What this task involves
Return only the lines from the one containing "Task: Expand the More search filters dropdown" to the end of the entries below, exactly as written, both ends included.

Dataset items
___

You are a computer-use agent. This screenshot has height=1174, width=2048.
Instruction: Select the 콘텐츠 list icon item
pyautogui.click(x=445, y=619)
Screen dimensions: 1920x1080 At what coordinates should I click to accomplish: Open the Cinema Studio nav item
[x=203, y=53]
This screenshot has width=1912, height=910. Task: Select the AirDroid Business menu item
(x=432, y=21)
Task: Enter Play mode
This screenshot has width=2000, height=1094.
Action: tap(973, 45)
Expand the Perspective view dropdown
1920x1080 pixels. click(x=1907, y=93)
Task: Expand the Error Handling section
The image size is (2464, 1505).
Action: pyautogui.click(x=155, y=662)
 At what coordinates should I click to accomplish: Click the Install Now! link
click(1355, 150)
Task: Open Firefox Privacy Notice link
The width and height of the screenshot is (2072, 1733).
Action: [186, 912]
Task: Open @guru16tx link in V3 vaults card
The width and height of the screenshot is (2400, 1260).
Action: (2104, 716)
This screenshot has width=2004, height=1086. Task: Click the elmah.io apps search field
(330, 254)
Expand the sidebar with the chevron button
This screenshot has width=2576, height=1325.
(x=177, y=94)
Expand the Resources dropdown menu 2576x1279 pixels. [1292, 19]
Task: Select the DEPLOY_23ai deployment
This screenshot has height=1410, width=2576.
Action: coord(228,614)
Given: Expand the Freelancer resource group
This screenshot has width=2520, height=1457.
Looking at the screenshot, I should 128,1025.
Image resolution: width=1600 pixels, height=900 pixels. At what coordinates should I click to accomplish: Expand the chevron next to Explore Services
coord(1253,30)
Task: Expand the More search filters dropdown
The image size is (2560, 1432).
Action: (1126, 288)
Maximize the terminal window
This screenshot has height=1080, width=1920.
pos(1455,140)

___

Exercise response
Task: Expand the More search filters dropdown
The image size is (2560, 1432).
Action: (1126, 288)
Maximize the terminal window
This screenshot has height=1080, width=1920.
pos(1455,140)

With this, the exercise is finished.